[Start of Attachment]

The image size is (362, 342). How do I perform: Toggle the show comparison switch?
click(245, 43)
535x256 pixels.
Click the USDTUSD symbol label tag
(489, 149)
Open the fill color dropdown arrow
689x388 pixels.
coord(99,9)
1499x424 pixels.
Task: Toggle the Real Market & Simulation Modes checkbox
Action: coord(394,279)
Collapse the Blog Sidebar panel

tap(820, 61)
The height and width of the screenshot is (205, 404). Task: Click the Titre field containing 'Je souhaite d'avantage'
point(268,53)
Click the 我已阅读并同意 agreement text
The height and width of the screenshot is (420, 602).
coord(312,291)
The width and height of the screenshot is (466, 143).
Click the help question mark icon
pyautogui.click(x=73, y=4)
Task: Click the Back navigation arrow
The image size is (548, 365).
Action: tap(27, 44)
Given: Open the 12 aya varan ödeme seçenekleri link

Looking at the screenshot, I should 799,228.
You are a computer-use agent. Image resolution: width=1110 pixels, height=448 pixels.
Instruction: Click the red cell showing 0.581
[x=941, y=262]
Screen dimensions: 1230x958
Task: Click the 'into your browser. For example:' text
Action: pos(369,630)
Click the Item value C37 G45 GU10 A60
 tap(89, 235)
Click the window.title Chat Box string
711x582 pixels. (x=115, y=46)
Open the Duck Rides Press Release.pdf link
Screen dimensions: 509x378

[End of Attachment]

Return the number of lines in the material holding the string "arrow", and no other text.

2